## [Provided data]
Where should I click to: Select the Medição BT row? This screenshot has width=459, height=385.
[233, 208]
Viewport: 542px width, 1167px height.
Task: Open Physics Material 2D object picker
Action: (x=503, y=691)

## [Given request]
Turn every line of the entries above into a numbered list, dropping any blank lines.

## [Correct output]
1. Where should I click to: Select the Medição BT row? This screenshot has width=459, height=385.
2. [233, 208]
3. Viewport: 542px width, 1167px height.
4. Task: Open Physics Material 2D object picker
5. Action: (x=503, y=691)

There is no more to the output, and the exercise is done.